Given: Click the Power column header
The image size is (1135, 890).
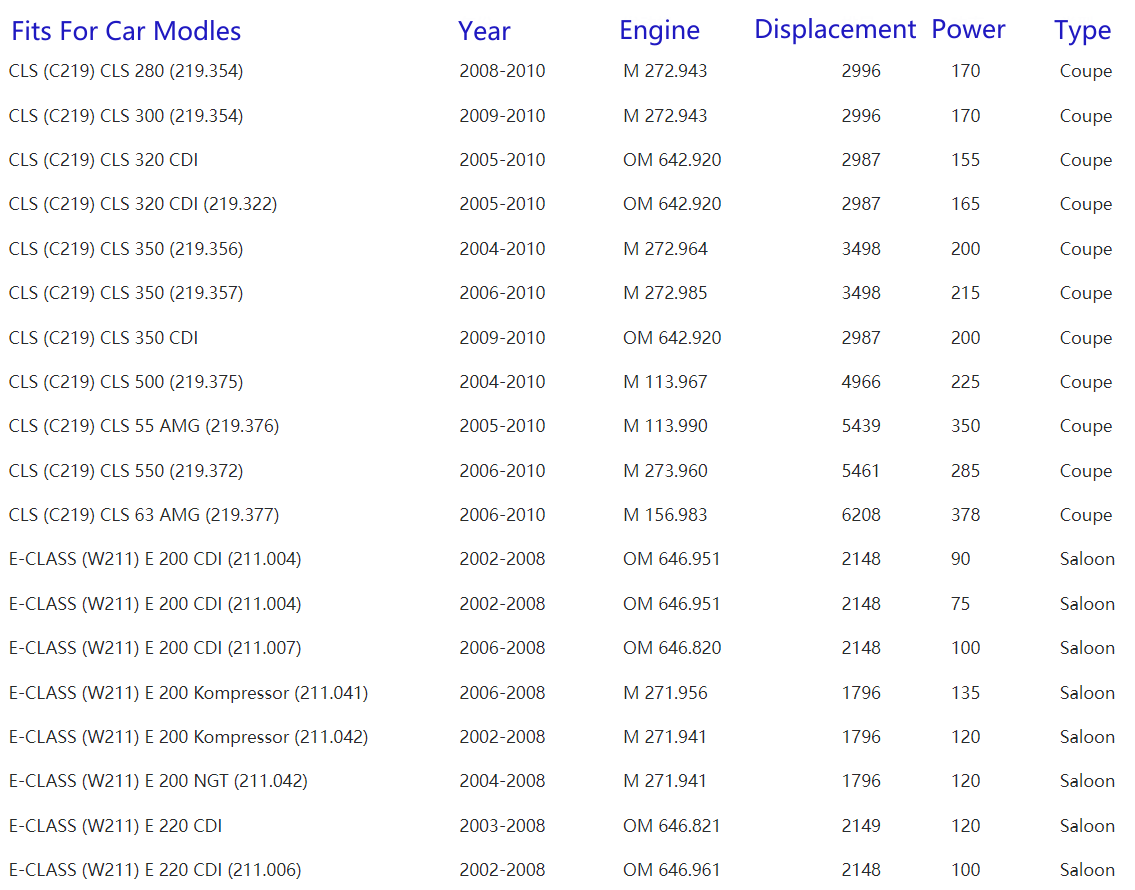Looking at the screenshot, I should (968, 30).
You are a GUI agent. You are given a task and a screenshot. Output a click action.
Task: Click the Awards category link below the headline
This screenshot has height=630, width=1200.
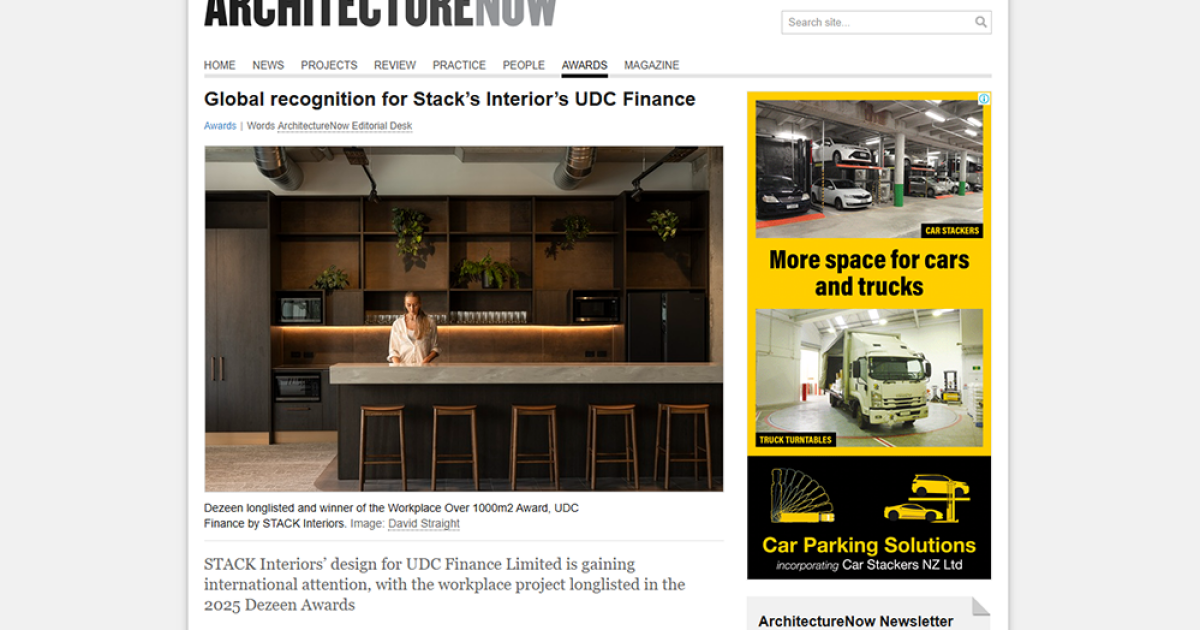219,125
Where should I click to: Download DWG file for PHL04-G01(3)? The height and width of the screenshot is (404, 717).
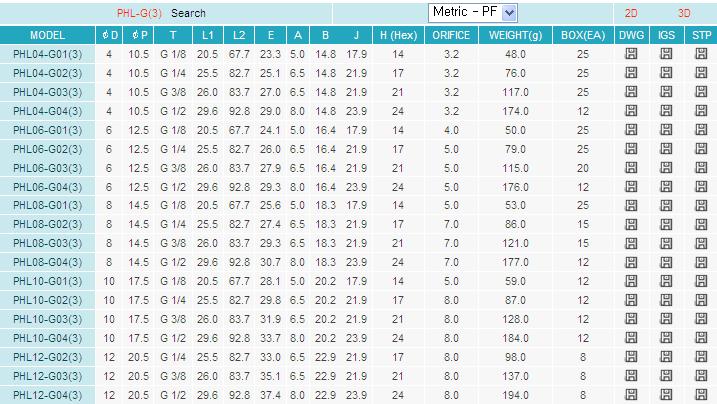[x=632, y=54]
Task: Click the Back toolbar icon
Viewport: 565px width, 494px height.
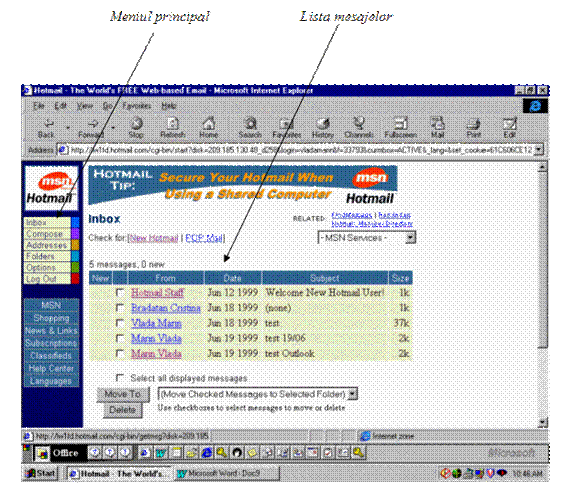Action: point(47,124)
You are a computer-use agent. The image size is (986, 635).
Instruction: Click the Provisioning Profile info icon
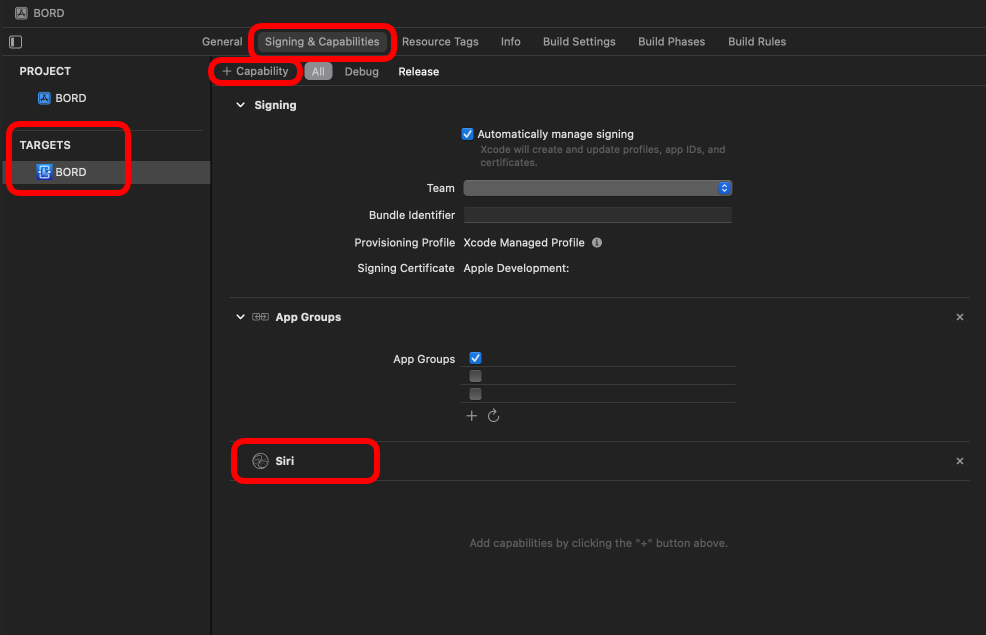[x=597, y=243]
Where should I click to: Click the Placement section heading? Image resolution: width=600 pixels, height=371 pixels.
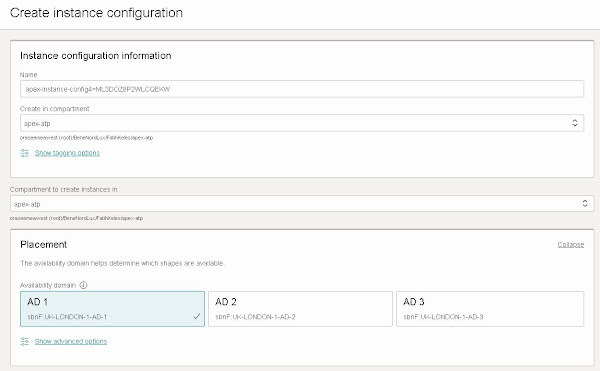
————————
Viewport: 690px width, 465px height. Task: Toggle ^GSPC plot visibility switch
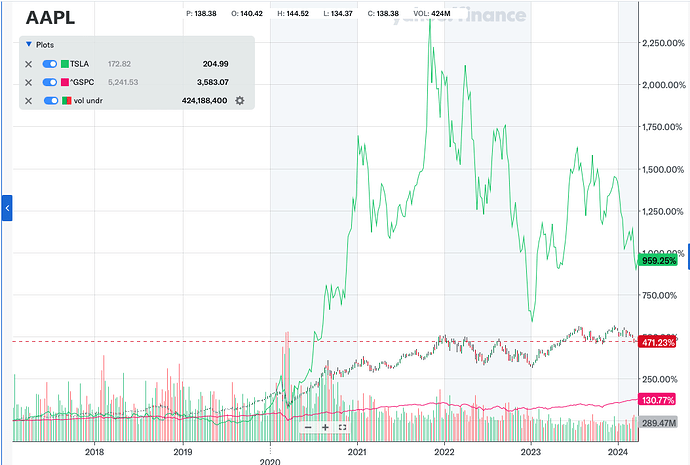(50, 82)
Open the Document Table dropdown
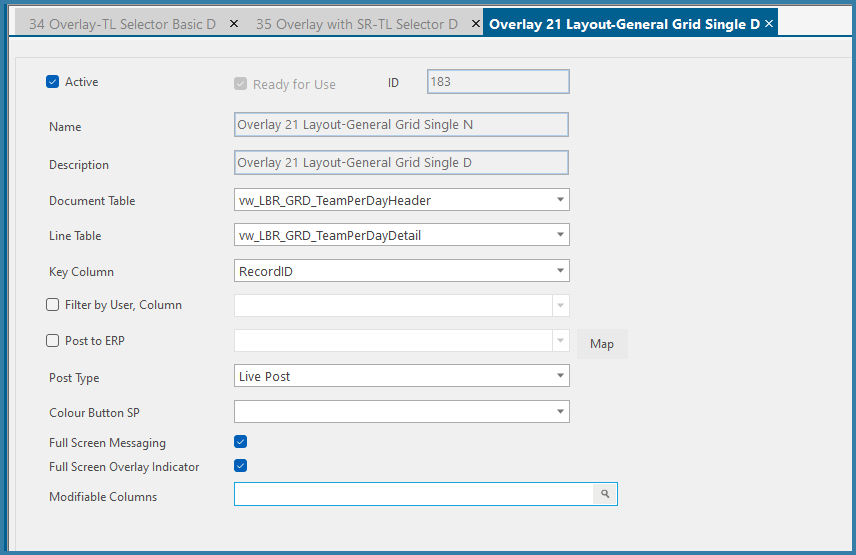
————————
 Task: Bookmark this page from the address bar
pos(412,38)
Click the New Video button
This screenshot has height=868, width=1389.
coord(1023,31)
————————
# YOUR INSTRUCTIONS
In the material above, which lines fall between the one holding "Instruction: Click the" and the one holding "Where should I click to: Click", inclusive? Print exactly those, with the pictures left out.

# COMPLETED TASK
Instruction: Click the Provisioning Profile info icon
[x=597, y=243]
Where should I click to: Click the Placement section heading? Image resolution: width=600 pixels, height=371 pixels.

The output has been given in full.